Explaining the Friendship between Dog and Man
There is no question that dogs and humans go together like peanut butter and jelly. But have you ever wondered why? Recently, scientists started to utilize advances in genetic sequencing to explain this profound friendship. In two separate studies, researchers looked at the genomes of various dogs as a way of exploring two questions. First, which genetic characteristics may be responsible for an increase in sociability in dogs? Second, how have dogs evolved throughout history?
A genome is a set of genetic instructions that acts like a recipe for the development of an organism’s mind and body. Genomes copy and paste to supply offspring with genetic instruction, and imperfections in these copies account for changes in behavior and appearance over generations. Since all these genomes are related, scientists can explain the behavior of dogs today by examining the similarities and differences in the genomes of different breeds of dogs.
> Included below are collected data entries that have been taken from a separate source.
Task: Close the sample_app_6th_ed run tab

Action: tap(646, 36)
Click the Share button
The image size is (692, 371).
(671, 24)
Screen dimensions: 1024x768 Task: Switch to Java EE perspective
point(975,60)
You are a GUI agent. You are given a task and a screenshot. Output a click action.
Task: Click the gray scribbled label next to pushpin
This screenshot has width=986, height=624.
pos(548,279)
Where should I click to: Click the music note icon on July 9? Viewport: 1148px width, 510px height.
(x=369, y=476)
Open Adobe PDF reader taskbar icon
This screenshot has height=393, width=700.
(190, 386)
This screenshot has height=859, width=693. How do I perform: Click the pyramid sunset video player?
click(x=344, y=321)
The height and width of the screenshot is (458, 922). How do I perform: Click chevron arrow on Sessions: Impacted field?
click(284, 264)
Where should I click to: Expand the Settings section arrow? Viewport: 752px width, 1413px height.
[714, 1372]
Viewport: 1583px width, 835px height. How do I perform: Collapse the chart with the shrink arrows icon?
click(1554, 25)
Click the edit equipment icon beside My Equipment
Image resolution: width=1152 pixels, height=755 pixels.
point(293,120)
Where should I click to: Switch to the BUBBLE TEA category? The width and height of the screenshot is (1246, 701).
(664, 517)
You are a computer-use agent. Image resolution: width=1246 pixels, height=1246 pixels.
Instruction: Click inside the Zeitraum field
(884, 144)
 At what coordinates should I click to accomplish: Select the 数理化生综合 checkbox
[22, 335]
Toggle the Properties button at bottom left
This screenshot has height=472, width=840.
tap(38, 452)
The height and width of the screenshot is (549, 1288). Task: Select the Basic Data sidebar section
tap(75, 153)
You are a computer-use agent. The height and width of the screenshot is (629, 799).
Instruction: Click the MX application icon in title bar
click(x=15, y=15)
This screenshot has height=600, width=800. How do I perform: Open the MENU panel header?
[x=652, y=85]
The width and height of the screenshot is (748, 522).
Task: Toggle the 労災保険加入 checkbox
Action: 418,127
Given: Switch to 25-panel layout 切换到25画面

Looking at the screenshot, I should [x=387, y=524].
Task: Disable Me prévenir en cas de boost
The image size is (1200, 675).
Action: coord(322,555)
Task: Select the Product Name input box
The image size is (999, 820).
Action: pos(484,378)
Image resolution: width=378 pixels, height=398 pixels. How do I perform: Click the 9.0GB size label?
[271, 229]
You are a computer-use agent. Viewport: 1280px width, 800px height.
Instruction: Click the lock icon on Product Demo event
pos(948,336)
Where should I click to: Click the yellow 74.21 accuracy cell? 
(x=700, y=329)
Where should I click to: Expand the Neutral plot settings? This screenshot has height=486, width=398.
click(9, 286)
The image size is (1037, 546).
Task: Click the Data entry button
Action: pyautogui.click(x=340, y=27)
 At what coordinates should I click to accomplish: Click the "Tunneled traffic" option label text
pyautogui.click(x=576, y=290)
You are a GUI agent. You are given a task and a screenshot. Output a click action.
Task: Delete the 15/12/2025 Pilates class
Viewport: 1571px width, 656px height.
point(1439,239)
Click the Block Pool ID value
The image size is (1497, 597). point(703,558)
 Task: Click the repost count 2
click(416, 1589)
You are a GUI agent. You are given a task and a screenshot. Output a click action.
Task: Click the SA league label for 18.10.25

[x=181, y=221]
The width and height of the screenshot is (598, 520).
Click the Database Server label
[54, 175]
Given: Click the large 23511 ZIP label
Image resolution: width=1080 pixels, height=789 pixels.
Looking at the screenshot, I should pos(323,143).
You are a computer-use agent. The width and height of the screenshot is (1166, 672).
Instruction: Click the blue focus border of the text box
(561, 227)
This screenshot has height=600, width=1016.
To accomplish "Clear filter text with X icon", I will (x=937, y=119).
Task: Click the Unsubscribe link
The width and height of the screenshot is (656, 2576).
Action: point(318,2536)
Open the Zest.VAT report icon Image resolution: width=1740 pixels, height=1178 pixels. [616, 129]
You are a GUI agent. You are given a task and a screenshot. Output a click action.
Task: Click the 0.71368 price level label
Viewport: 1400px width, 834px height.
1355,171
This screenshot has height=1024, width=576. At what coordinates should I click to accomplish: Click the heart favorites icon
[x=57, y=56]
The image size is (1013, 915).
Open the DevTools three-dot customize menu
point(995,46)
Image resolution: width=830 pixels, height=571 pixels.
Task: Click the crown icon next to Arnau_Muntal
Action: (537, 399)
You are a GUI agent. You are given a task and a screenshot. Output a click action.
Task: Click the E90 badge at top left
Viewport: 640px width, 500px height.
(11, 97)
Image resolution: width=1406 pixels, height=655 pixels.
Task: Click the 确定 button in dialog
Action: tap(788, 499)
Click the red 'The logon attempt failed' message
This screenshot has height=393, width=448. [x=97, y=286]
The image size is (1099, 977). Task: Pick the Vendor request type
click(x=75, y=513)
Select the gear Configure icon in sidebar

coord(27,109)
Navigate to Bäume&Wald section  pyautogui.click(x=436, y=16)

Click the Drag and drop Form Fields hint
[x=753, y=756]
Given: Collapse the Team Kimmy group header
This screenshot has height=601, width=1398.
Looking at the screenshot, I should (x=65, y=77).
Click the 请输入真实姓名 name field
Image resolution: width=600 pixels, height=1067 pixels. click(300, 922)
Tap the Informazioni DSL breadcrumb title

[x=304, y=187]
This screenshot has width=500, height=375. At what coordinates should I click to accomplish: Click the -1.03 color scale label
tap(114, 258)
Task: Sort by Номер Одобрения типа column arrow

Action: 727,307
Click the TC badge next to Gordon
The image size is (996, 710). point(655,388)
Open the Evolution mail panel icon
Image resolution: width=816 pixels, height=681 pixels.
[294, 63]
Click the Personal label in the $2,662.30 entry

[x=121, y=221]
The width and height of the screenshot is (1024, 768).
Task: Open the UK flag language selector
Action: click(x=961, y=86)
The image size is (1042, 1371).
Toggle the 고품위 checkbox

In a study published in Scientific Reports, researchers aimed to identify the specific sequences of genetic code that might give dogs their characteristic sociability. In this study, scientists took group of dogs that ranked high in sociability and a group that ranked especially low in sociability, and compared their genomes. They were able to identify specific genetic similarities within each group, which suggests that there is some relationship between DNA and sociability in dogs. Still, the question remains: how did those genetic similarities come to be? A separate 2015 study might have answers to this question.
In a study published in the life science journal Cell Research, scientists compared the genomes of 58 dogs from various locations around the globe. By identifying which of these dogs had similar genomes, scientists were able to trace relationships and lineages between groups of dogs around the world. Based on their research, scientists found dogs originated in southern East Asia 33,000 years ago, long before civilization began to develop in the Fertile Crescent. When asking the question “Why are dogs and humans such great companions?” we can look to this research, which suggests it’s because we spent thousands of years sharing experiences and working together with dogs.